## Work to complete
**A)** Answer these questions about the EMS discussion prompts below, one answer per line:
(i) According to the noted EMS physician, what are we doing if we "scoop and run" on a cardiac arrest patient?
(ii) What does the instructor's note say not to use?
(iii) What does the partner in Prompt 3 call on the patient?
**B)** Please reproduce the stretch of the EMS discussion prompts from "You are treating" through "on this patient?", word for word.

## Excerpt provided
........

A noted EMS physician once said if we “scoop and run” on a cardiac arrest patient, all we are doing is delivering a dead body to the hospital

Prompt 1: 

 

A noted EMS physician once said if we “scoop and run” on a cardiac arrest patient, all we are doing is delivering a dead body to the hospital.

  • What are two valid, evidence-based reasons for EMS providers to stay on scene and work a cardiac arrest rather than immediately transport?
  • What is one challenge to EMS providers remaining on scene to work an arrest?

 

Prompt 2: 

 

Chest Pain and Difficulty Breathing are two of the most common reasons for dispatch, and often present together. 

Name two disease processes that might cause a patient to present with chest pain and dyspnea, and how you would differentiate them in the field. *Instructor’s note* DO NOT USE ANXIETY. We should NEVER assume anxiety in the field.

  • Disease 1
  • Disease 2

Name a third that cannot be differentiated in the field, and explain how are they diagnosed in the hospital?

  • Disease 3

 

Prompt 3: 

 

You are treating a patient complaining of chest pain. Upon placing a 4 lead EKG you identify the patient to be profoundly bradycardic with a narrow QRS, and complete disassociation between the QRS and P waves. You inform your partner this patient is in a third-degree heart block, but your partner disagrees and states that third-degree heart blocks must have a wide QRS. Your partner proceeds to call a STEMI alert and asks you to start loading the patient. The QA process later investigated this call and discovered that your partner was incorrect about pretty much everything.

  • Explain how a third-degree heart block can have a narrow QRS.
  • Why do you think it’s such a common misconception that third-degree heart blocks can only be wide?
  • Why is it inappropriate to call a STEMI alert on this patient?
  • What should have been the appropriate treatment plan?
  • Should this patient have been a “load and go?”

........

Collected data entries
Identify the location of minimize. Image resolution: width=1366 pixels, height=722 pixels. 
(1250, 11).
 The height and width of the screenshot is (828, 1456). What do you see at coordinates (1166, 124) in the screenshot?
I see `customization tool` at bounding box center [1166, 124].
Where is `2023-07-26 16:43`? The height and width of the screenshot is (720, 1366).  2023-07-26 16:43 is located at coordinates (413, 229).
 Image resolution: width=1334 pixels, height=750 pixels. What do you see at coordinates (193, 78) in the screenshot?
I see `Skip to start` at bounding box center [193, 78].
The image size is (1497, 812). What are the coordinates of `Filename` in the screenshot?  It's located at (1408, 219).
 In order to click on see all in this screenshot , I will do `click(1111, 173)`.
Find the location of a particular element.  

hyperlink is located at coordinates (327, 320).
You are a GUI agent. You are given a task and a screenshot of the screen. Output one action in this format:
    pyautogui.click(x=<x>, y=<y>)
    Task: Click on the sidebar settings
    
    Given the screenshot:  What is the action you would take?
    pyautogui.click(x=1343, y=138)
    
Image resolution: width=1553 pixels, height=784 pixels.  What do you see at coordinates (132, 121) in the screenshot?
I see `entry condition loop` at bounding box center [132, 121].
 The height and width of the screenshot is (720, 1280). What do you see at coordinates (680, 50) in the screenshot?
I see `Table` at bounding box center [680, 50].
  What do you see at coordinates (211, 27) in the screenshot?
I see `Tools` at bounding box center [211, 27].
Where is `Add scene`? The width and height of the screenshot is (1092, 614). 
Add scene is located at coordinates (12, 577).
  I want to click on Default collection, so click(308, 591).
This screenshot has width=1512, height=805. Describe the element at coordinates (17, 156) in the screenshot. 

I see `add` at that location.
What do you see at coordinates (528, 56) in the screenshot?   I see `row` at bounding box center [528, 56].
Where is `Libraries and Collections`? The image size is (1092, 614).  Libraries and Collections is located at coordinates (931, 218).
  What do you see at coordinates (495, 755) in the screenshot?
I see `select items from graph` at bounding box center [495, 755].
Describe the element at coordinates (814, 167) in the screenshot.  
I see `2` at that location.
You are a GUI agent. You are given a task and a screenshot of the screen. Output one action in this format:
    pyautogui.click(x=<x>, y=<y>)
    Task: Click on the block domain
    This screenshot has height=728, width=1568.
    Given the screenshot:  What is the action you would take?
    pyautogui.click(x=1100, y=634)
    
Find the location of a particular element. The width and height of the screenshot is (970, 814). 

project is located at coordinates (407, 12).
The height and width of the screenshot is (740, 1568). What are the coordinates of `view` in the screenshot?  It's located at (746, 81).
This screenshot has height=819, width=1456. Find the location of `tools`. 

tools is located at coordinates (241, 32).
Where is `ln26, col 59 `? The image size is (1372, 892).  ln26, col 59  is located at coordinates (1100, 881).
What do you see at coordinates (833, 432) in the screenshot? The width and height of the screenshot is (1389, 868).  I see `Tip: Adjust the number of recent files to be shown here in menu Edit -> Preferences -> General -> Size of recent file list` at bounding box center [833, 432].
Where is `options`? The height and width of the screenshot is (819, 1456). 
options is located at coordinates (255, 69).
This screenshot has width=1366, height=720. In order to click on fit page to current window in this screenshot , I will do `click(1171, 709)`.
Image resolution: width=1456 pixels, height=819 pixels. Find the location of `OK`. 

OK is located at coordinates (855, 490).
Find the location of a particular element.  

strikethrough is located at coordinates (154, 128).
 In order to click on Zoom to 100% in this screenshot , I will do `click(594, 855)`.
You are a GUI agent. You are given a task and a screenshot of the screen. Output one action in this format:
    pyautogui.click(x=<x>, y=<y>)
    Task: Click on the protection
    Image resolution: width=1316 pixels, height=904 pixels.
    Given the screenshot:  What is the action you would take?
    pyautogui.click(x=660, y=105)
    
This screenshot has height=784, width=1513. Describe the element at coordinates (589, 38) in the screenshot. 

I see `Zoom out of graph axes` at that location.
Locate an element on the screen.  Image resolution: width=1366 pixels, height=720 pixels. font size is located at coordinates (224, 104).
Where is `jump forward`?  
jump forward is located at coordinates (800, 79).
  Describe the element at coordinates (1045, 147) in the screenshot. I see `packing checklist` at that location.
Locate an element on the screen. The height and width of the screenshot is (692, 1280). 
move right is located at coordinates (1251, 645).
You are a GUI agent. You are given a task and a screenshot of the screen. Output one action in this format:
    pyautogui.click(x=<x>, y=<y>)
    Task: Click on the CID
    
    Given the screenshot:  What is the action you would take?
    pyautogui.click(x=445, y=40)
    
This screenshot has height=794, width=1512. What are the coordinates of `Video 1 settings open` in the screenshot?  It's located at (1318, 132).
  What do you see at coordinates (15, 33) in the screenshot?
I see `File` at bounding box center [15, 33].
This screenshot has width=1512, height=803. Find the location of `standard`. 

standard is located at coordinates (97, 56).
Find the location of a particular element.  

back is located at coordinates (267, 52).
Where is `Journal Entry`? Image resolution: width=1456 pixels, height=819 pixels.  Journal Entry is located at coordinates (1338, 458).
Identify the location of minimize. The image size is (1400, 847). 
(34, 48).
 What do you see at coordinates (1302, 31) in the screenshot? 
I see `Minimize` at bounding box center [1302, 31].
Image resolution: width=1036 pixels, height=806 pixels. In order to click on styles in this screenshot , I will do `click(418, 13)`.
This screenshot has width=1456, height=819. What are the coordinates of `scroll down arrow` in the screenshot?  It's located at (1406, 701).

........

## Answers below
**A)**
(i) Delivering a dead body to the hospital.
(ii) Anxiety.
(iii) A STEMI alert.

**B)**
You are treating a patient complaining of chest pain. Upon placing a 4 lead EKG you identify the patient to be profoundly bradycardic with a narrow QRS, and complete disassociation between the QRS and P waves. You inform your partner this patient is in a third-degree heart block, but your partner disagrees and states that third-degree heart blocks must have a wide QRS. Your partner proceeds to call a STEMI alert and asks you to start loading the patient. The QA process later investigated this call and discovered that your partner was incorrect about pretty much everything.

  • Explain how a third-degree heart block can have a narrow QRS.
  • Why do you think it’s such a common misconception that third-degree heart blocks can only be wide?
  • Why is it inappropriate to call a STEMI alert on this patient?